Monday, 18 July 2016

The Trueman show and elsewhere in Skipton

Which visitor to Skipton hasn't eaten at Bizzie Lizzie's?
We've spent a thoroughly enjoyable weekend meandering around Skipton. It's a delightful market town and right on the southern brim of the Yorkshire Dales so undeniably popular with visitors.
You can spot the serious hikers with their knobbly knees, time-worn boots, Nordic poles and ancient rucksacks. The loud laughs and local accents of the burly ruddy faced off-duty young farmers fill the air in front of Wetherspoons on Friday night. Locals wander among the market stalls either side of the High Street. Young families stroll the towpath. The day boats ply back and forth, laden with happy trippers and their booze.
Magnificent statue to Fiery Fred
And we wander about, doing nothing in particular but everything: looking in charity shops, observing the fine bronze of local resident 'Fiery Fred' Trueman by the canalside – a test match hero in my youth and afterwards an acerbic commentator whose gruff, Yorkshire style is echoed these days by his fellow Yorkie, 'Sir' Geoffrey Boycott – strolling the side streets and answering endless questions about our boat. "What's under the deck?", "Isn't it cold in winter?" and always my favourite scene: man to wife/girlfriend 'eeh, that's a lovely engine isn't it?', receives vague hmm..ing note in reply, gazes trance-like for a few more moments, then wanders off. And, if that sounds sexist, sorry - but I am still waiting for the reverse scenario to play out.
We haven't done the obvious tourist-y stuff like visit the castle though we have had the de rigeur fish & chips from Bizzie Lizzie's on the bridge, a place that seems to get bigger and busier every time we visit. Like all these must-go destinations, its quality seems to be edging down as its popularity edges up.
The dead-end Springs Branch leads toward the castle
Skipton inevitably has enough eating spots to give the Jolly Green Giant indigestion: 138 of them according to Trip Advisor. We randomly picked one: the Narrow Boat (I wonder why?), a back-alley boozer with a modern twist - hipster beards, Irish folk band and real gins as well as real ales.
Fortunately, this being Yorkshire not Hoxton, it had a complement of hikers, tourists and oldies like us too. And a decent pub-grub style menu (with a few hipster additions) which translated into plates of very appetising food.

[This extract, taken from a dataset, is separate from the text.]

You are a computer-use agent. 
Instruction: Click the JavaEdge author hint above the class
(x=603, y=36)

As well as eating, we walked. Close by us the small Springs Branch tees into the main canal. It used to ferry rock from the local quarry but now has a few moorings and a towpath that evolves into a lovely walk round the back of the castle and into the castle woods.
The green canopy and streams of the woods
These woods, which apparently go back a thousand years, are a beautiful green canopy over various man made water diversions and pools designed to manage supplies to the nearby saw mills. It made a fine, and not too demanding, circular walk.

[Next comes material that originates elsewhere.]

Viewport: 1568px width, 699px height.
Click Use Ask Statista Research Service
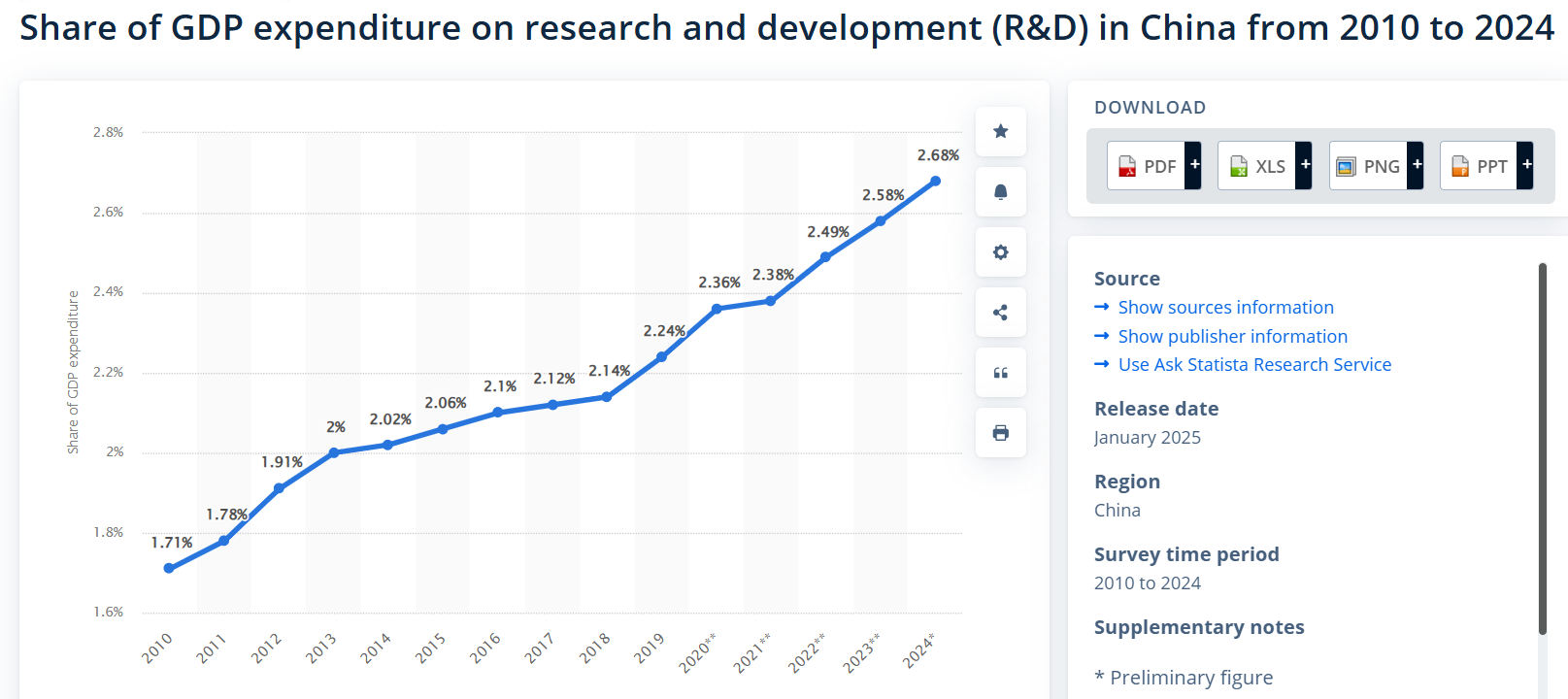(1254, 365)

Wonderful views and one of those snap-it photo locations
Another stroll saw us strike away from the main streets and follow our noses up one of many steep streets toward a park – Middletown Recreation Ground – where we were rewarded with more of those breathtaking scenic views from an atmospheric greensward where a lonely stone monolith and a copse of trees must have been the subject of many an amateur photographer before I had a go too.
Fine renovated mill buildings in the town


The last couple of days we've been moored outside one of Skipton's fine renovated mills: it's been in turn textile mill, paper mill, bed factory, burnt out shell and now 31 apartments. In one of them lives a pleasant gentleman who told me he follows my blog. Thank you!
It was a marked contrast to our first night's stop here when we were slowly asphyxiated by someone next door who persisted in running his self-confessedly smokey engine until nearly ten pm, despite my (polite but firm) reminder that engines off at eight is the canal rule.
Today we are are Skipton Boat Club where we will be leaving the boat for a few days to return to Suffolk for domestic chores. Leaving, dammit, just as the weather forecast is for a phew, what a scorcher week.